### TASK BRIEF
Beginning with the line that holds "You are a computer-use" and ending with the last line of the entries, please output each line exactly, apart from any pictures.

□ □ □ □ □ □ □

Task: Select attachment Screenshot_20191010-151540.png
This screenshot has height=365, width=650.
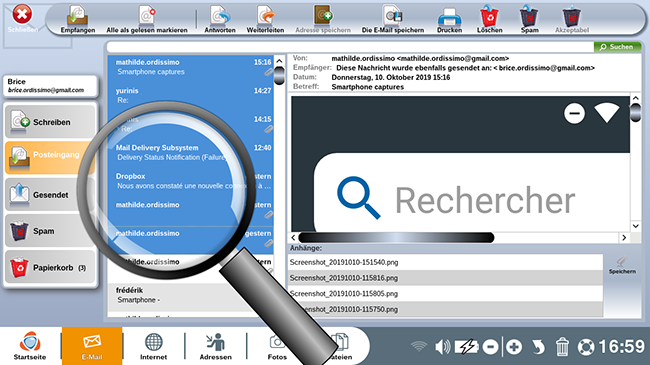Action: 445,262
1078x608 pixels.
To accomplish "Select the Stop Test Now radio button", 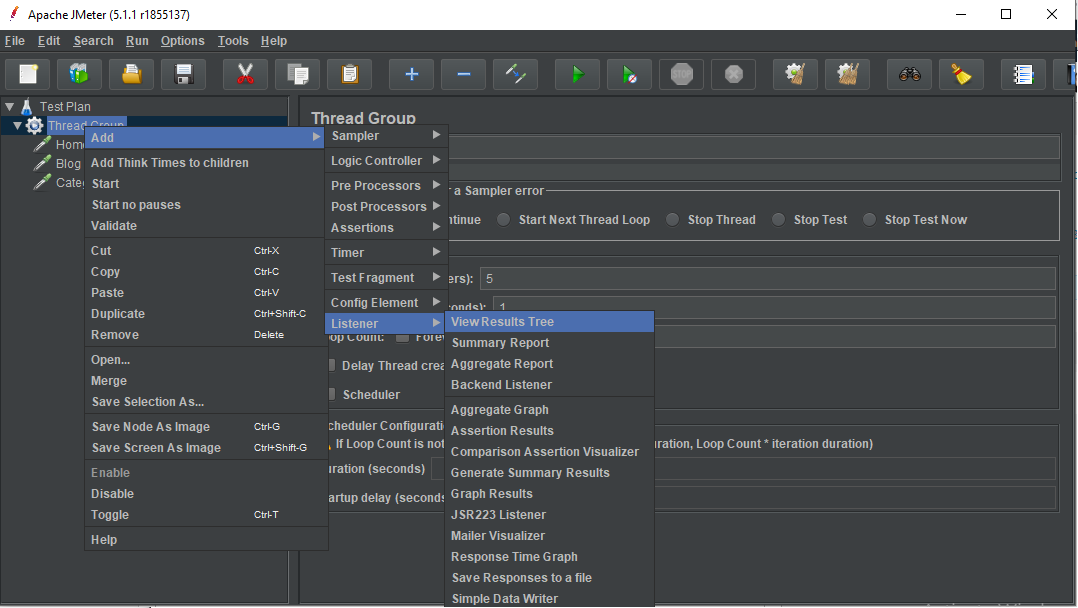I will (x=870, y=220).
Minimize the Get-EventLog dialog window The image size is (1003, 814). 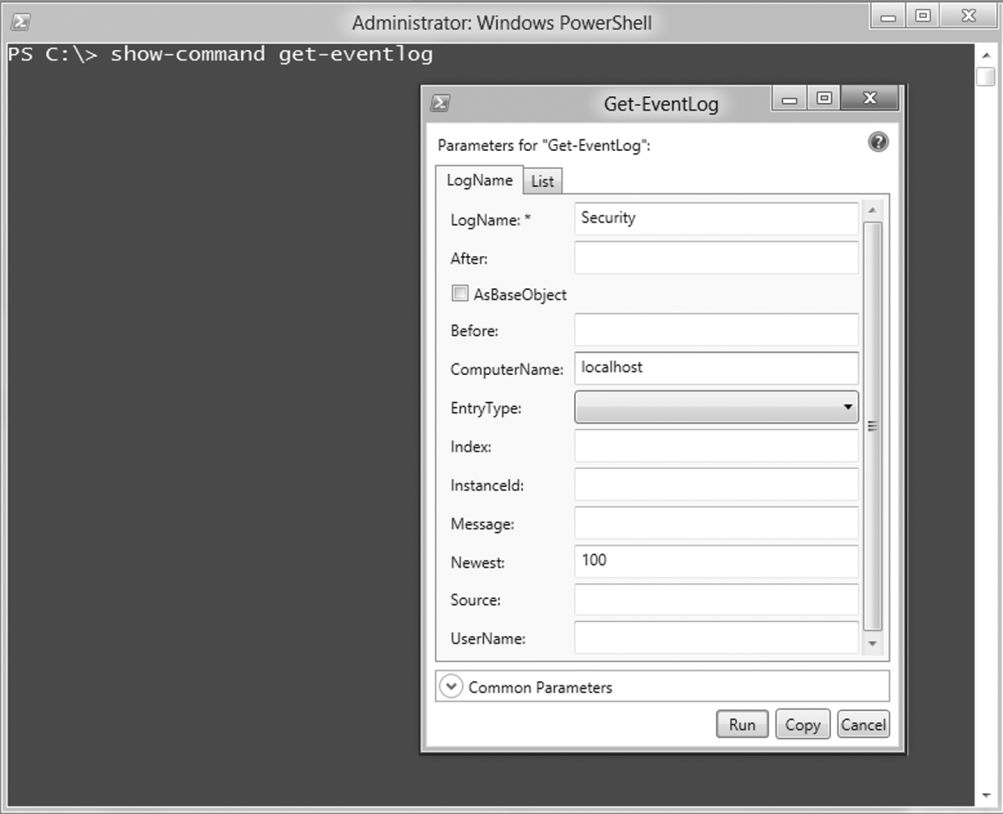[790, 99]
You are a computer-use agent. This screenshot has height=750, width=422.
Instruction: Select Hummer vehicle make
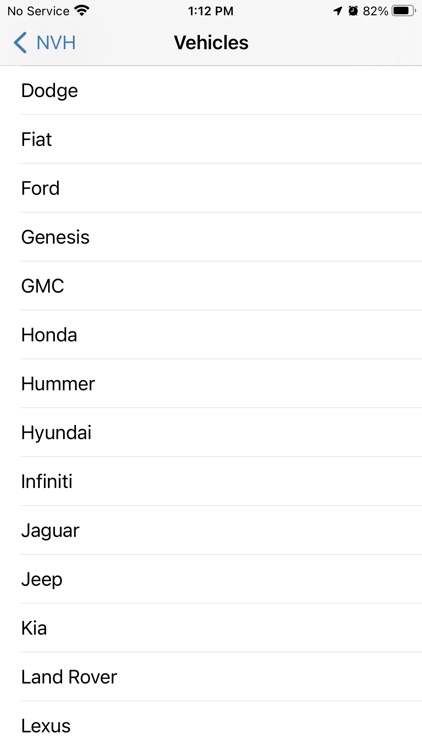point(211,383)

□ □ □ □ □ □ □

### ANSWER TO THE EXERCISE
You are a computer-use agent. This screenshot has height=750, width=422.
Instruction: Select Hummer vehicle make
point(211,383)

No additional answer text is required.